It's a shame they publish such an obfuscated status update.
A "hardware failure in our primary encryption hardware device"? "corrupted encryption keys"? Not exactly reassuring!
Did a hard drive fail? If so, why aren't they using RAID? And if changes automatically cascade to backups, then they're not backups. If changes cascade it's called redundancy.
From the rest of the status update it looks like they're now restoring CC data from an older set of backups. But are they? No way to tell.
It's surprising how many technical terms the status update uses and how little it actually tells about what's going on.
I'm sure that they'll come up with a more complete story of what happened in a couple of days, after they've got everything under control. Given how critical Recurly is to their customers, I think they should worded everything a little more carefully. Explain what happened in normal language. Explain what percentage of accounts is affected. Explain what they're doing now. Explain what measures they're going to put into place to prevent similar things from happening in the future. Emphasize with the customers (who completely depend on Recurly for their business). This shouldn't be rocket science.
When they write "primary encryption hardware device", I hear "HSM". I do not read a lot of jargon in this post. When a billing company writes to its customers, "some of our customers will need to contact some or all of their customers to have billing information re-entered", I do not sense evasion.
I don't see anything particularly unclear in that post. They're using hardware encryption devices created by a third party. These devices failed, and the entire point of these devices is that it's impossible to read the data without using them. The failure of the 'backups' may have simply been due to the same problem existing in them that caused the primary devices to fail, rather than cascading.
This is probably not a lot of data (billing information, 20M users * 2k ~ 40GB) and should have been stored in immutable snapshots down @ the 5 or 1 minute mark with those encrypted snapshots being checksummed and replicated to different systems. Each new entry to go into a distributed replicated log.

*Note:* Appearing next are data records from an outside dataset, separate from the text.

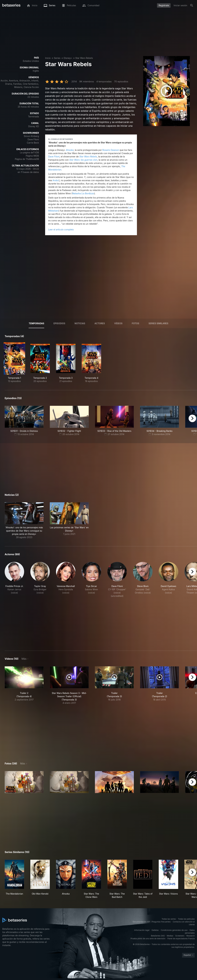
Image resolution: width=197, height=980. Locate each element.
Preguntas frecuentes (161, 922)
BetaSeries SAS (158, 936)
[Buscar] (192, 5)
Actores (100, 323)
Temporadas (36, 323)
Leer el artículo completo (61, 229)
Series (57, 58)
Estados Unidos (31, 61)
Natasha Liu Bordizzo (83, 193)
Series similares (158, 323)
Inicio (48, 58)
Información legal (142, 930)
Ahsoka (70, 150)
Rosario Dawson (111, 150)
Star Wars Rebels (84, 58)
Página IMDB (32, 156)
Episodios (59, 323)
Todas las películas (186, 919)
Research (191, 936)
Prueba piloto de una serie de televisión (148, 939)
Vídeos (118, 323)
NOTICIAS (80, 323)
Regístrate (164, 5)
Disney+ (68, 58)
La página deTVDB (29, 152)
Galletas (155, 930)
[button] (24, 520)
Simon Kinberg (31, 136)
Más (24, 659)
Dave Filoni (33, 139)
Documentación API (141, 922)
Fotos (135, 323)
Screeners (180, 936)
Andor (56, 180)
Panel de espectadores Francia (181, 939)
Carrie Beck (33, 143)
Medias (170, 936)
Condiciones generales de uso (174, 930)
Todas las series (168, 919)
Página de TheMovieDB (27, 159)
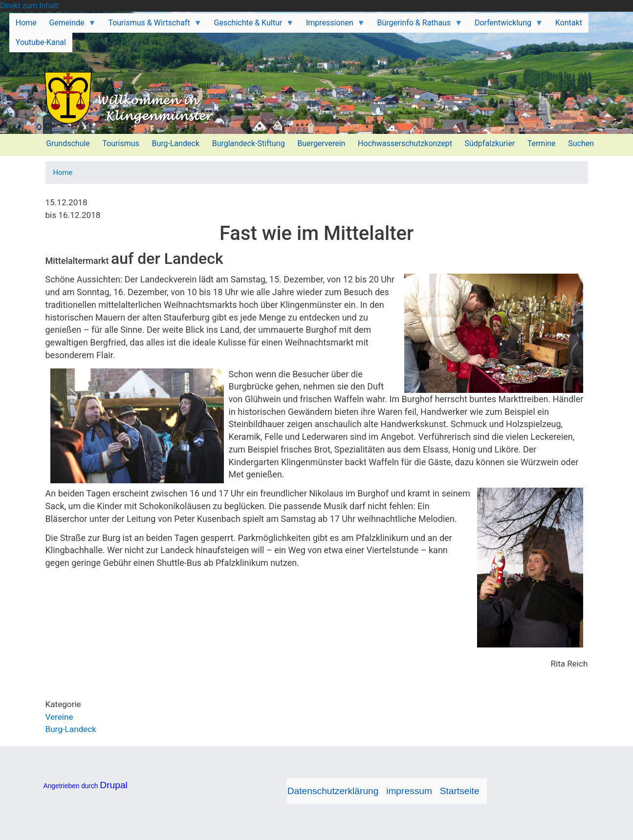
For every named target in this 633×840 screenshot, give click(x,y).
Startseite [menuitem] (459, 791)
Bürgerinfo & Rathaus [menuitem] (416, 25)
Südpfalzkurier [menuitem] (490, 143)
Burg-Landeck (71, 729)
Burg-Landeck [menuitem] (175, 143)
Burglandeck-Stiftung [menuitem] (248, 143)
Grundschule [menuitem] (68, 143)
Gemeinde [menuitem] (69, 25)
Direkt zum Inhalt (29, 5)
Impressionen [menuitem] (332, 25)
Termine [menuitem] (542, 143)
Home (63, 172)
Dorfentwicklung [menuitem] (505, 25)
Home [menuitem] (26, 22)
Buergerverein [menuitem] (321, 143)
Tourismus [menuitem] (120, 143)
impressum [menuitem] (409, 791)
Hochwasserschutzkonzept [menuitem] (405, 143)
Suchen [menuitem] (581, 143)
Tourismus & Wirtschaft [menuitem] (152, 25)
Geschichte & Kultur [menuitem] (251, 25)
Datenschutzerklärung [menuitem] (333, 791)
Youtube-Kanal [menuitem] (41, 42)
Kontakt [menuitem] (568, 22)
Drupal (113, 785)
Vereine (59, 717)
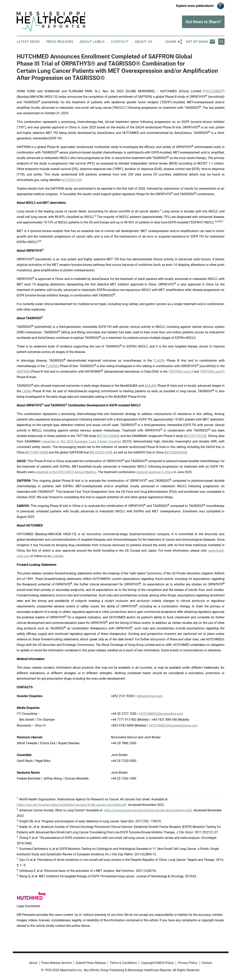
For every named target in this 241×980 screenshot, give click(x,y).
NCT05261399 (71, 180)
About (33, 963)
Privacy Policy (187, 963)
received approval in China (154, 472)
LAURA (27, 391)
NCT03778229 (195, 436)
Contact (119, 41)
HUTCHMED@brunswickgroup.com (173, 725)
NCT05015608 (36, 452)
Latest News (28, 41)
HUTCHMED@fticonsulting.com (161, 714)
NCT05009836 (176, 452)
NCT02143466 (108, 436)
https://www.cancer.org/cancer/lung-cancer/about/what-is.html (148, 810)
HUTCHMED (214, 91)
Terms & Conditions (123, 963)
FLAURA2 (52, 366)
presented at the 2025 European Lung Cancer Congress (81, 441)
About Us (143, 41)
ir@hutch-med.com (150, 696)
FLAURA (159, 361)
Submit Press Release (90, 963)
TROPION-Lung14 (181, 371)
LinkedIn (57, 556)
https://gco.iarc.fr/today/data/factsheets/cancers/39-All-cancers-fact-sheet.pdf (71, 805)
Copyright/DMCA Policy (157, 963)
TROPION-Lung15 (212, 371)
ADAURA (151, 386)
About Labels (92, 41)
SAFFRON (24, 371)
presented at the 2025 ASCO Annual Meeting (65, 472)
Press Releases (60, 41)
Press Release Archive (56, 963)
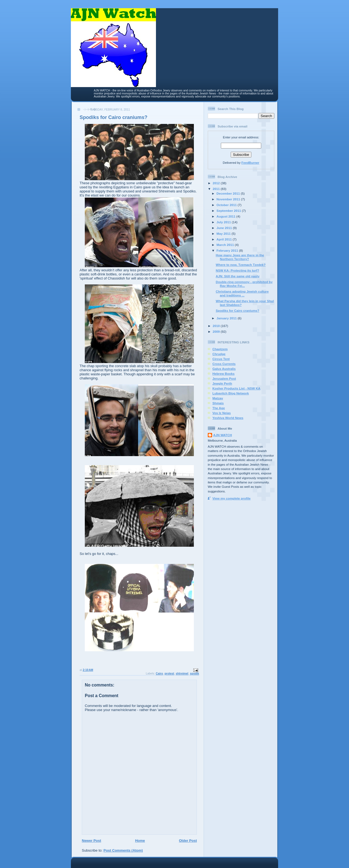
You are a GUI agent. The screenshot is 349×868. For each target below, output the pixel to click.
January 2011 (227, 318)
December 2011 (229, 193)
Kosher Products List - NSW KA (236, 388)
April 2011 (224, 239)
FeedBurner (250, 162)
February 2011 (228, 250)
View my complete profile (232, 498)
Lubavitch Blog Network (231, 393)
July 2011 (224, 222)
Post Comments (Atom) (123, 850)
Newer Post (92, 841)
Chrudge (219, 354)
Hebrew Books (223, 373)
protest (169, 673)
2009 (216, 332)
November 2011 (229, 199)
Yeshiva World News (228, 418)
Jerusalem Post (224, 378)
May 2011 (224, 234)
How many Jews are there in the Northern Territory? (240, 257)
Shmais (218, 403)
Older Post (188, 841)
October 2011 (227, 205)
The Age (218, 408)
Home (140, 841)
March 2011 (225, 245)
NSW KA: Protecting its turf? (237, 270)
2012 (216, 183)
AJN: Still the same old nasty (237, 276)
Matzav (218, 398)
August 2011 (226, 216)
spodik (195, 673)
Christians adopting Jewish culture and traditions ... (242, 293)
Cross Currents (224, 364)
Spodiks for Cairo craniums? (237, 310)
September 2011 (229, 211)
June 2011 (224, 228)
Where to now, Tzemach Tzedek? (241, 265)
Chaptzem (220, 349)
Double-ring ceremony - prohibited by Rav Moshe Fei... (244, 284)
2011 (216, 189)
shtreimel (182, 673)
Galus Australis (224, 369)
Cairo (159, 673)
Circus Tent (221, 359)
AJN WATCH (222, 435)
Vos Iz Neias (221, 413)
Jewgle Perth (222, 383)
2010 (216, 326)
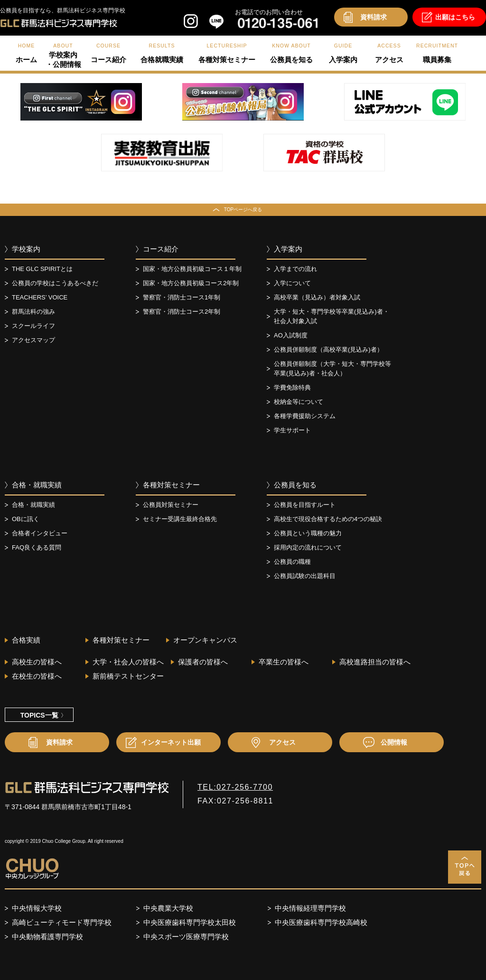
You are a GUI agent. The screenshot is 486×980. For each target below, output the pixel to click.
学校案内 (26, 249)
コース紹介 (160, 249)
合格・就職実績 (37, 485)
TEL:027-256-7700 (235, 787)
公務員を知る (295, 485)
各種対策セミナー (171, 485)
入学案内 (288, 249)
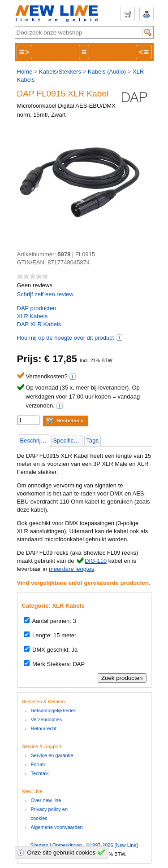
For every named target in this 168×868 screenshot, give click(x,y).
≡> (24, 52)
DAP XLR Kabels (39, 324)
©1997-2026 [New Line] (112, 845)
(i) (119, 338)
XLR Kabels (32, 316)
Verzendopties (47, 719)
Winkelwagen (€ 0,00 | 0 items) (128, 14)
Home (25, 71)
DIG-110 (95, 561)
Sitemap (39, 845)
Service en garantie (52, 755)
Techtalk (40, 773)
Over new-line (46, 800)
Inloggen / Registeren (146, 14)
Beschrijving (34, 440)
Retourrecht (43, 728)
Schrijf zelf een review (45, 294)
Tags (92, 440)
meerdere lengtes (71, 569)
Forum (38, 764)
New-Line (60, 14)
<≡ (143, 52)
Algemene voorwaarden (57, 827)
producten (37, 308)
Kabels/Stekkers (60, 71)
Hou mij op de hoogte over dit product (65, 338)
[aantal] (28, 420)
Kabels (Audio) (107, 71)
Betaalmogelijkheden (54, 710)
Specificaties (68, 440)
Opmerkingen (67, 845)
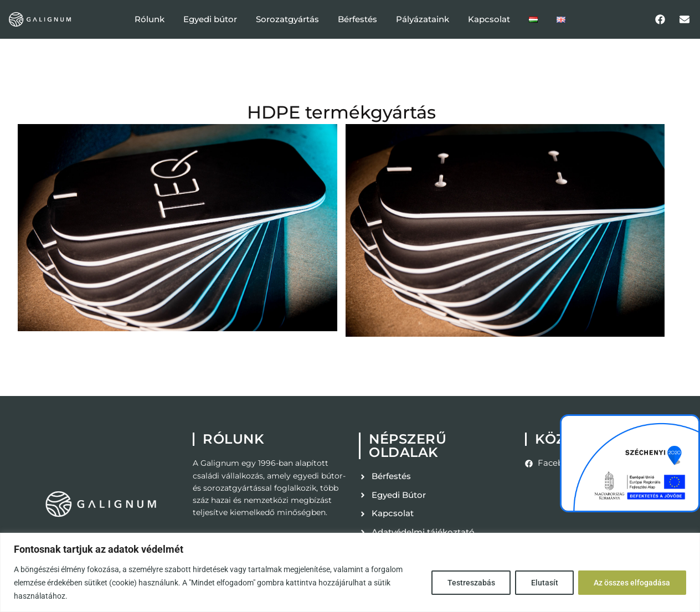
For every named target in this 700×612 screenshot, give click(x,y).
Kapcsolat (489, 19)
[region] (350, 572)
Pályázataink (423, 19)
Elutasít (543, 583)
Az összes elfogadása (632, 583)
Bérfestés (357, 19)
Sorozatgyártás (287, 19)
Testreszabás (470, 583)
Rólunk (150, 19)
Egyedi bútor (210, 19)
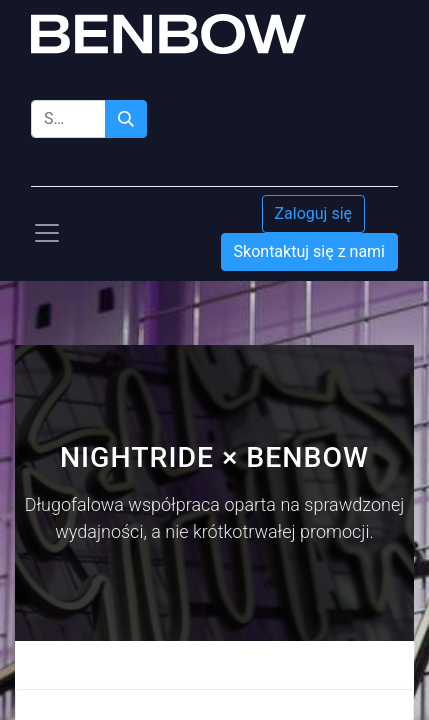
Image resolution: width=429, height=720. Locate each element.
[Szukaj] (126, 119)
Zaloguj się (314, 213)
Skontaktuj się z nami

Double entry book keeping (immutable data structure with checksums) has been around from what, the 1300s?
The name just got cutesy with people's money, when they shoulda been getting cutesy with good design, stuff fails. But systems shouldn't fail that handle money. There _will_ be breakage of customer accounts, there will be no getting around that. Look on the bright side, people finally have a chance to not-reup services they don't need.
At this point, it remains unclear how much of this data will be retrievable.
They may have a lot of encrypted data backed up that they can't decryption because both their primary and backup decryption devices broke. It may seem stupid not to have offsite backups of this, but it may be considered safer than allowing key's to get into the wild.